━━━ GIVEN DATA ━━━

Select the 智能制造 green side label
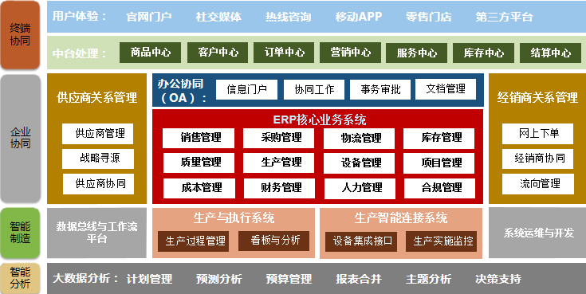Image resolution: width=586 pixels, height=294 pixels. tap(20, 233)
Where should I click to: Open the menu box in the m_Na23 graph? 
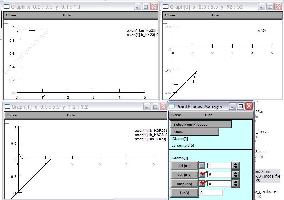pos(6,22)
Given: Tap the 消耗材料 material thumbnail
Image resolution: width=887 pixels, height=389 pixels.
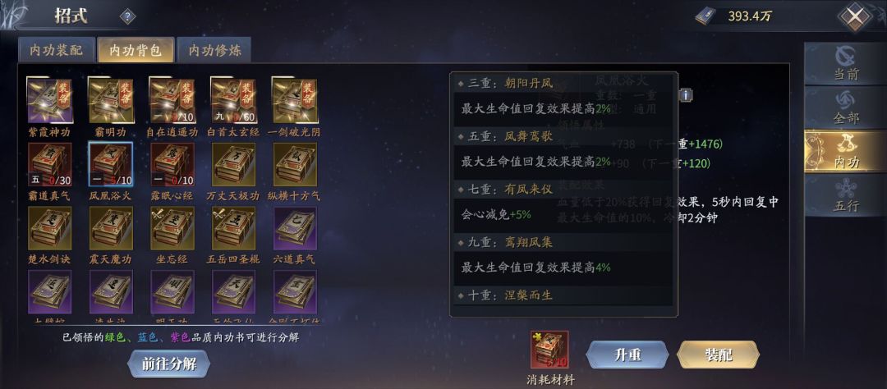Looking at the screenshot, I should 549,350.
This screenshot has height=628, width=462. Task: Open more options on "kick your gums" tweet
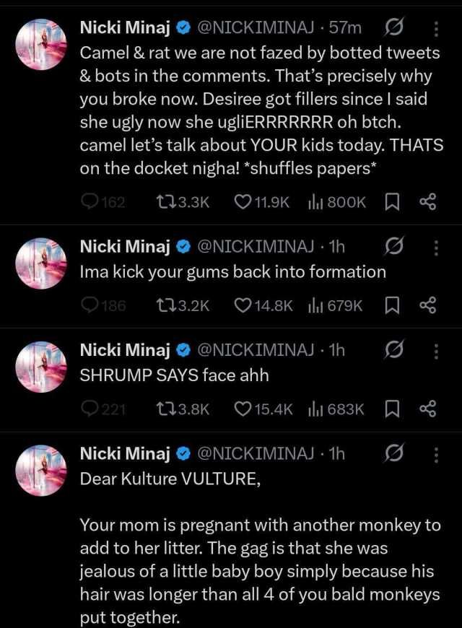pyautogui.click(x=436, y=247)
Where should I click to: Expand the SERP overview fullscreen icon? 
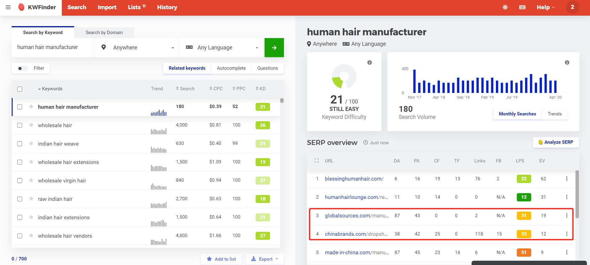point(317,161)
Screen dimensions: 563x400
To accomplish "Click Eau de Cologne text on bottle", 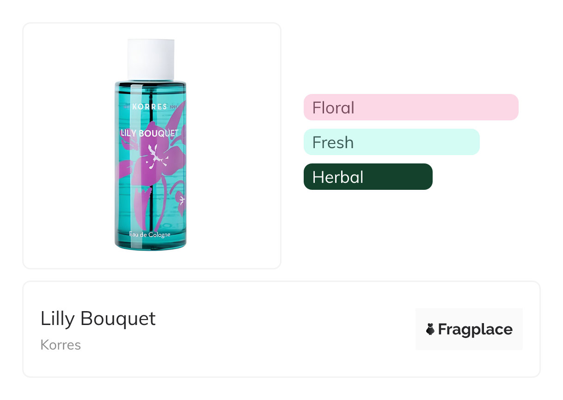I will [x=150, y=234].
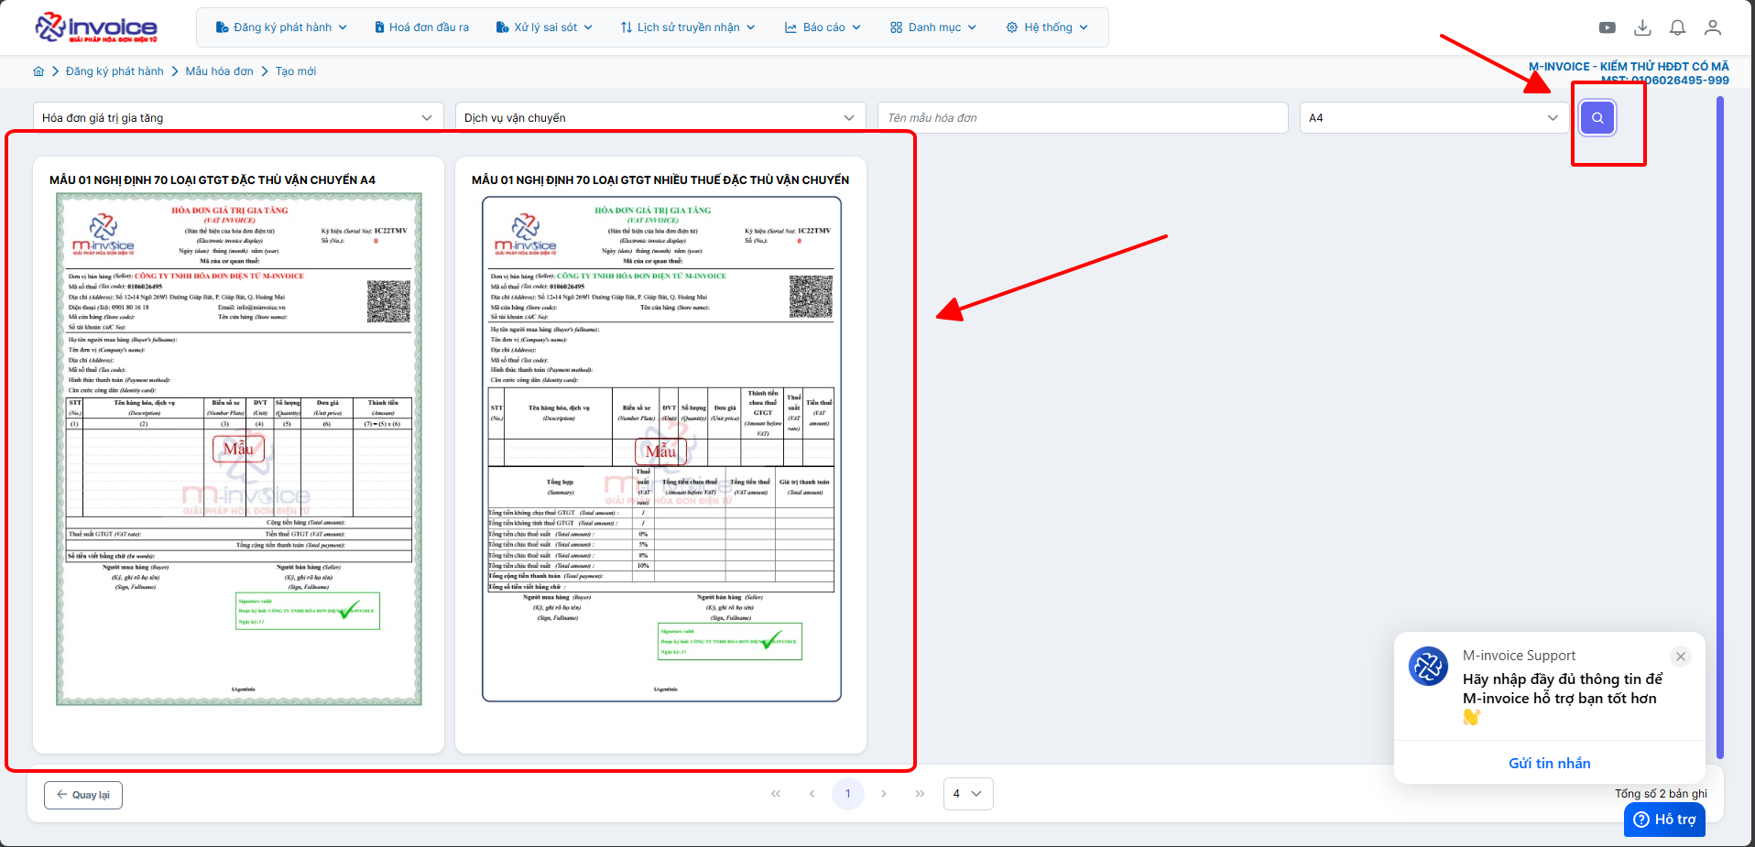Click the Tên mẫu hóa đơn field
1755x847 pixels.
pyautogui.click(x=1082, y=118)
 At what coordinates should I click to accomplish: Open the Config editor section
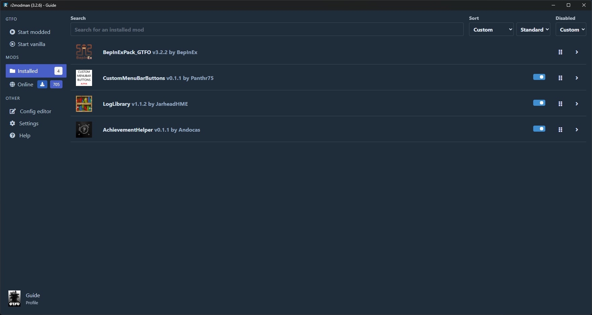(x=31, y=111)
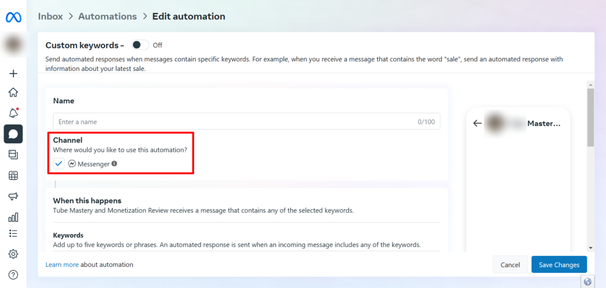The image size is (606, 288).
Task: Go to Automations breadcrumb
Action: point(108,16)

━━━

ASSIGNMENT:
Take the line containing "At what coordinates" as the first and the last line of the records as the end. Print every line in that span exactly, leaving out pictures.

WRITTEN SOLUTION:
 At what coordinates should I click to accomplish: Open the Config editor section
(x=31, y=111)
The image size is (606, 288).
Task: Go to Automations breadcrumb
Action: point(108,16)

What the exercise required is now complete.